Cependant j'entendais. J'entendais la cohue, les cries, la frénésie et, au milieu de tous ça, la musique continuer de tourner nous rappelant d'une manière assez effrayante que le monde ne s'arrêtait pas de tourner même si nous cessions de suivre son mouvement.
Deux mains chaudes caressaient mes bras tremblants.
- Calme-toi. Tout ira bien. Écoute, on n'entend déjà plus le fou.
Effectivement, les cris s'étaient calmés.
- Vos Majestés et leurs invités nous avons maîtriser le rebelle. Il était seul. Mais la garde vous conseille de cesser le bal. Vous pouvez tous retourner dans vos appartements, nous indique une voix grave diffusé dans des enceintes.
- Je ne veux pas bouger, je chuchote.
- Alors nous resterons là, dit-il avec bienveillance.
J'appuie mon dos contre son torse et me laisse aller, ses bras entourant mon corps, sa tête s'échouant contre mon épaule.
- J'ai peur.
- Pourquoi? dit-il sans une seule pointe de mépris ou d'agacement.
- J'ai peur en permanence. Depuis des années maintenant je m'en rends compte, même si c'est pire depuis quelques temps. Et plus mon état s'empire plus j'ai peur, et plus je perds de nouveau le contrôle.
- Tu perds le contrôle?
- J'ai des absences, des trous, des oublies.
- Tu...
Je me retourne attendant qu'il poursuit sa phrase mais il ne fait que m'offrir un petit sourire désolé en me disant:
- Tu es forte je suis sûr que ça va s'arranger.

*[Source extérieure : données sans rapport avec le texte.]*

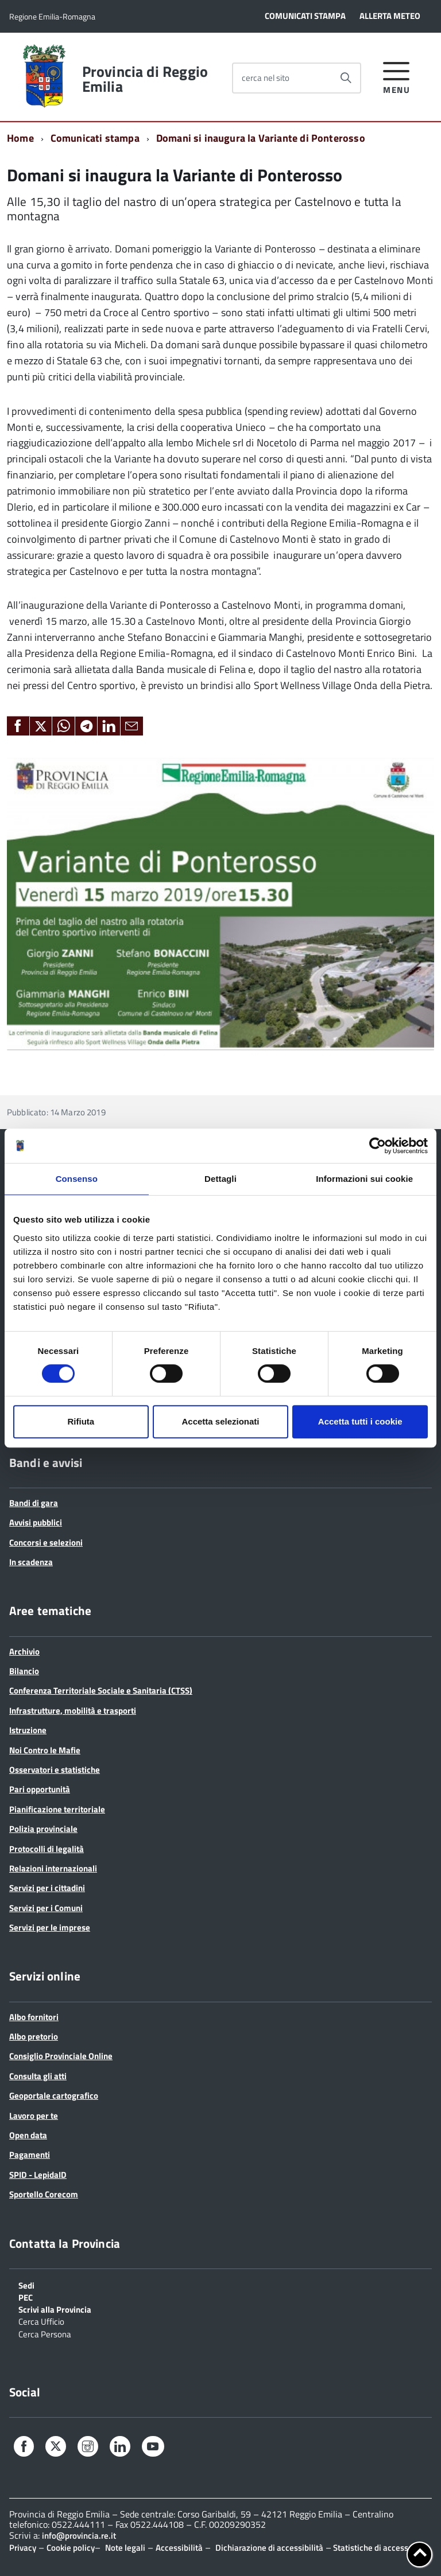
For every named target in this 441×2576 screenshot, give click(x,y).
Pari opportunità (39, 1789)
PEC (25, 2296)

Je fronce les sourcils, une étrange impression de déjà vu m'assaillant. Mais non, ce n'est pas possible, il ne peux pas être Enzo. Ce prince italien est insupportable et méprisant. Ils ne peuvent pas être la même personne. Mais... c'est vrai qu'il s'est montré attentionné ce matin. Je pose ma main contre ma tempe, mes réflexions me faisant tourner la tête.

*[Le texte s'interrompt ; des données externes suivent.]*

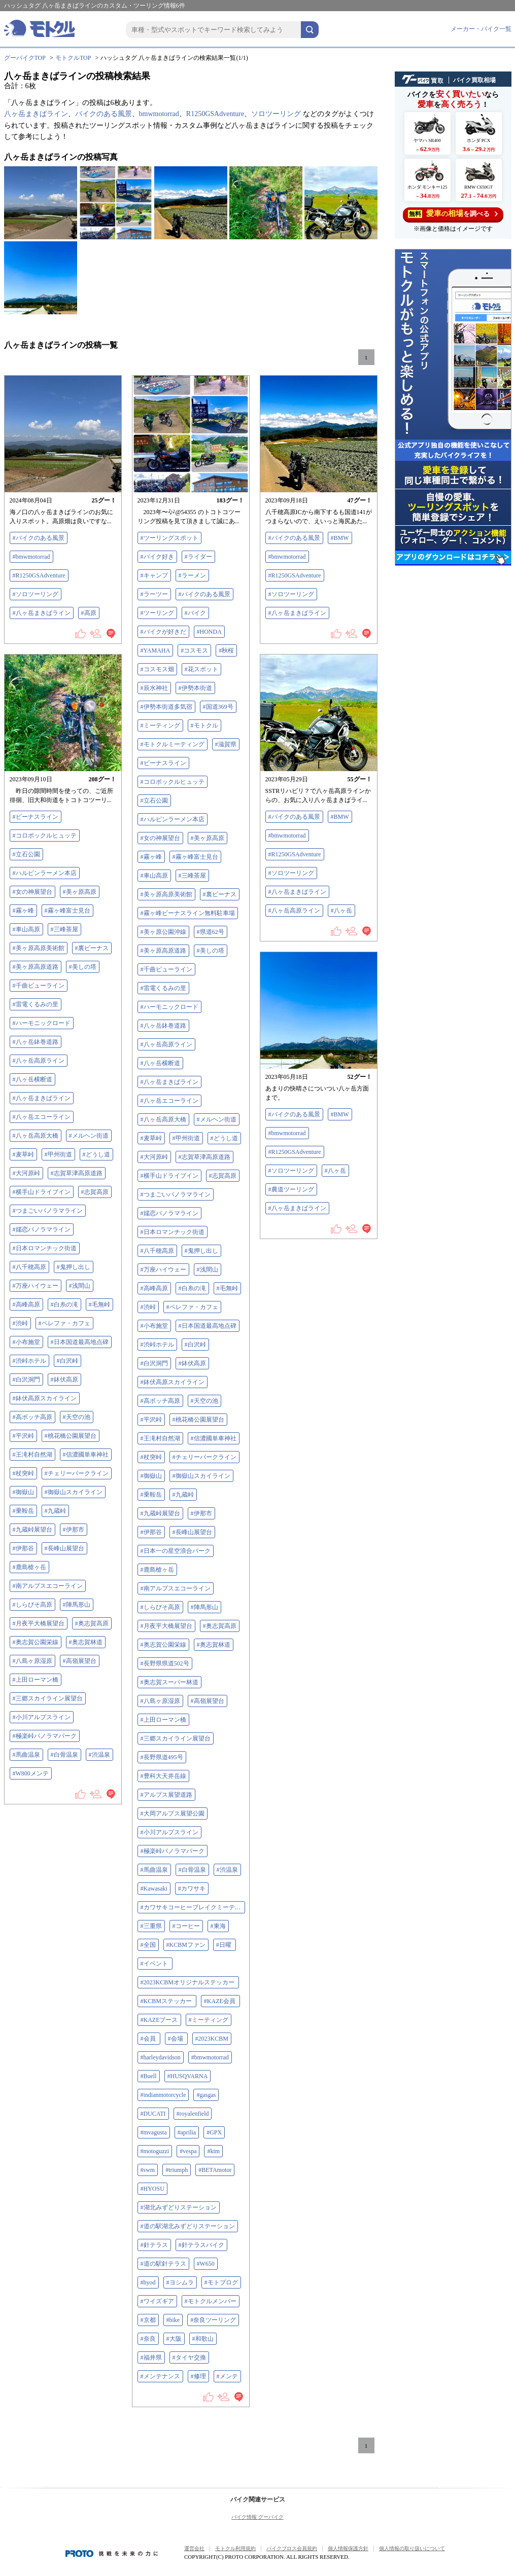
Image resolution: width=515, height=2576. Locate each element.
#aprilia (187, 2132)
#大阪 (174, 2338)
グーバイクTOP (25, 57)
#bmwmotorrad (31, 556)
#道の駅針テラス (163, 2263)
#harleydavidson (161, 2057)
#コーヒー (186, 1926)
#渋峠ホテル (157, 1344)
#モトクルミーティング (172, 744)
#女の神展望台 (160, 838)
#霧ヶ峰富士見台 (195, 856)
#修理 (198, 2376)
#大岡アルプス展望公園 (172, 1813)
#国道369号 (218, 706)
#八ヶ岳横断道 (160, 1063)
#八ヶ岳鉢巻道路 (163, 1025)
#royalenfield (193, 2113)
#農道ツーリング (291, 1189)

- Allons-y, dis-je plus froidement que je ne l'aurais voulu.
Il m'aide à sortir de sous les tables. La salle est vide ormis les gardes. Il n'y a plus de sang par terre. Il ne me vient même pas à l'esprit de me demander qui a été ou est blessé. Je continue de le regarder sans savoir ce que je veux lui dire. Je finis par reculer d'un pas. Nos yeux toujours ancrés dans ceux de l'autre.
- Passez une bonne nuit, chuchote t-il dans la nuit me laissant partir.